Каменный карьер порос чахлой зеленью. Только в сырых впадинах кое-где темнели кусты ольхи. По дну этой громадной выработки бродило небольшое стадо коров под присмотром старого небритого пастуха, стоявшего метрах в пятидесяти и смотревшего в сторону Лажевского ничего не понимающим взглядом. Если бы не далекое урчание самолетов в облаках, если бы не легкое, идущее с востока гудение земли от тысяч снарядов, если бы не хруст гравия под копытами коров, тишина здесь была бы полной.
Новый звук заставил пастуха поднять голову. Шум моторов вырос мгновенно, и на край котлована, на крутую, давно заброшенную и поросшую бурьяном дорогу, на полной скорости выскочил мотоцикл с пулеметом на коляске. За ним второй, третий и еще два сразу.
Немец только теперь сообразил, что тут что-то не так, схватил кнут, чтобы собрать скотину и, быть может, удрать, но мотоциклы, развернувшись широким веером, с бешеным ревом моторов вскарабкались по обрывистым склонам и заняли позиции по краю котлована, прикрывая его со всех сторон.
Вслед за ними появились танки. Их зеленоватые туши сползли вниз, каждая под отдельный куст ольхи. Машины застыли, моторы замерли, и уже минуту спустя могло бы показаться, что вовсе и не было этого мгновенного вторжения, если бы только не легкие шлейфы пыли, лениво оседавшие в лучах солнца.
Крестьянин всматривался в ближайший танк с белым силуэтом орла на броне и, беззвучно шевеля губами, безуспешно пытался прочитать надпись; потом сел, покорившись судьбе, с кнутом в руке и уставился на коров, которые, всполошившись было вначале, принялись теперь за свое наиважнейшее дело – пережевывание жвачки.
Из танка высыпал сразу весь экипаж и, ни слова не говоря, тут же принялся срезать густые ветви ольхи и прикреплять их проволокой к броне.
Шарик, утомленный долгим бездействием, помчался вперед, потом назад, без особой злобы гавкнул на старика – просто так, чтобы отметить, что он видит чужого, – а потом принялся сгонять в кучу коров.

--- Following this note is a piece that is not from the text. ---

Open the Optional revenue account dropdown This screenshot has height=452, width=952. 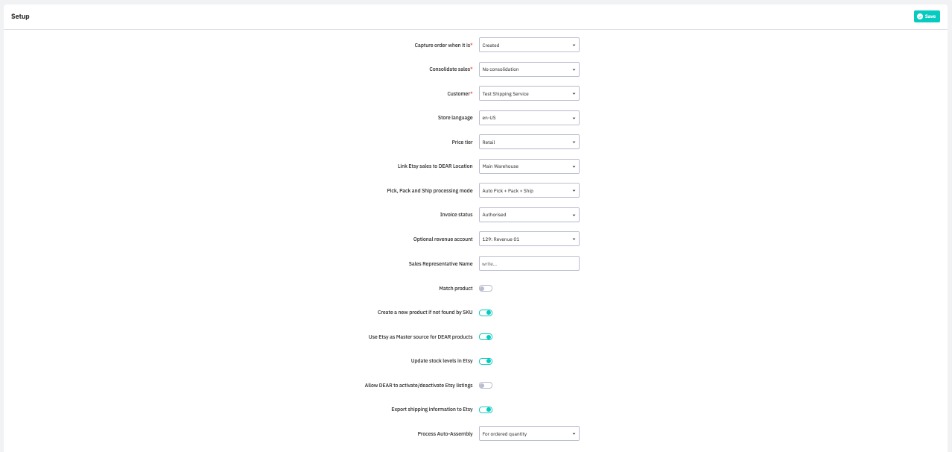529,239
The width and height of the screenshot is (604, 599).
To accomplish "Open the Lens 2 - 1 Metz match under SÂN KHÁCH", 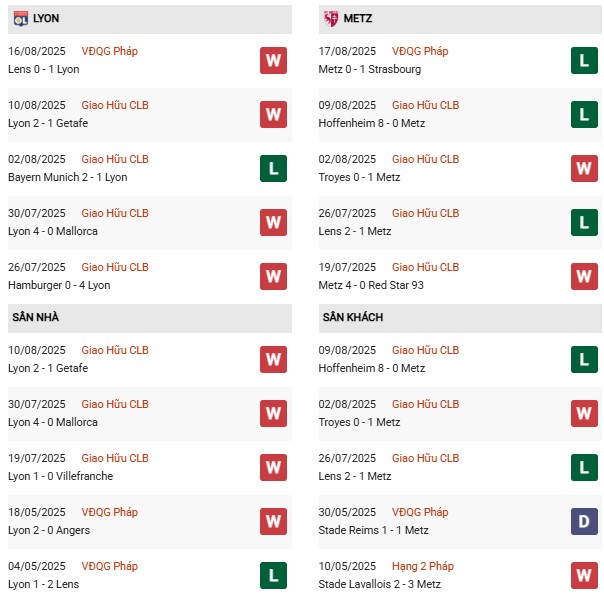I will point(357,476).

Елень взял топор из рук Черешняка и указал ему на сидящего пастуха. Как только Томаш подошел, тот сразу поднял руки, чтобы дать себя обыскать, – видимо, и у своих ему это не раз приходилось делать.

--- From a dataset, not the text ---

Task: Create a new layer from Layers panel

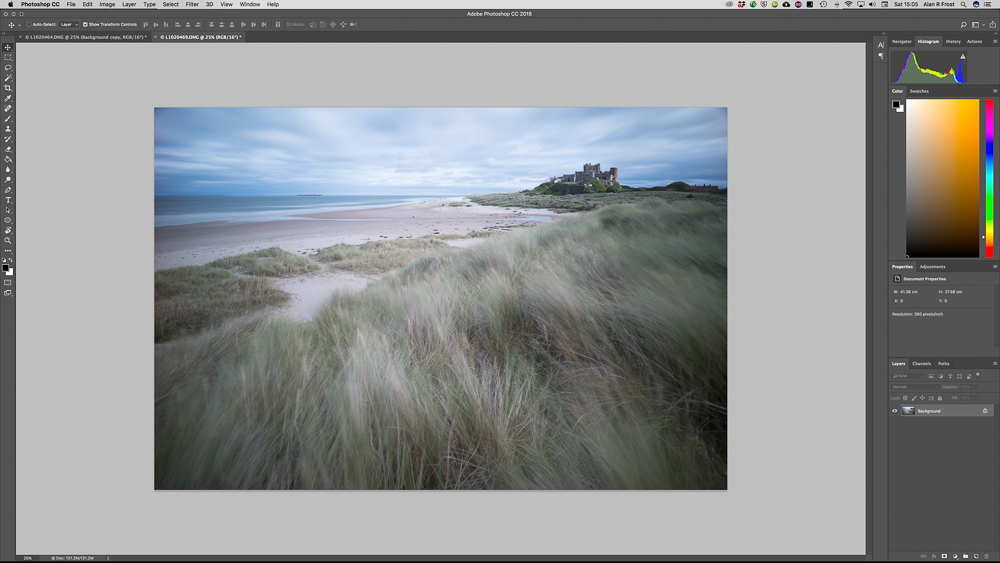Action: (x=975, y=556)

В карманах ничего подозрительного не оказалось. Черешняк обыскивал все медленнее. Он взял из руки пастуха кнутовище. Это был обычный крестьянский кнут – сыромятный ремень на рукоятке из очищенного от коры орешника. Томаш сел и, прищурив глаза, посмотрел на коров. Это длилось всего какую-нибудь секунду. Они переглянулись со стариком; солдат, слегка вздохнув, встал и вернулся к танку, возле которого вполголоса разговаривали Вихура и Янек.

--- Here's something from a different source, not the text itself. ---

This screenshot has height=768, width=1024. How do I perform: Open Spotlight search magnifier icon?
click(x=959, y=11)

– Мое дело довести машину и передать вам.
– Но в этой машине пять мест. Ты же согласился подъехать.
– Только до командного пункта генерала.
– Мы там не останавливались.
– Это ты специально делаешь мне назло. Мотоцикл-то ездил к бронетранспортеру. А я под броней не люблю, мне душно…
– Возвращайся, Франек, я тебя не держу.
– Как? Через фронт…
– Ну тогда посиди немного здесь. Коров попасешь и наших дождешься.
– Черт! – выругался Вихура и в сердцах сдернул ветку маскировки. – Я не танкист.
– Поправь, – приказал ему Кос.
– Командир танка, ко мне! – окликнул его, подходя, поручник Козуб.
– Слушаюсь!
Под крутым откосом мотоциклисты копали могилу погибшему товарищу. Скорбно скрежетали о камни лопаты, горько пахла растертая о щебень полынь.
– Как с маскировкой?
– Закончили.
– Хорошо.
По склону сбежал подхорунжий Лажевский, с темным от пыли лицом, на котором струйки пота оставили светлые бороздки.
– Дорога к лесу свободна, – доложил он. – Можно двигаться.
– Поешьте. Останемся здесь до темноты.
– Потеряем часа три, – прикинул Кос.
– Генерал говорил, что каждая минута на счету, – вставил подхорунжий. – Я бы мог с тремя-четырьмя машинами…
Рука поручника тяжело легла на его плечо, прервав фразу.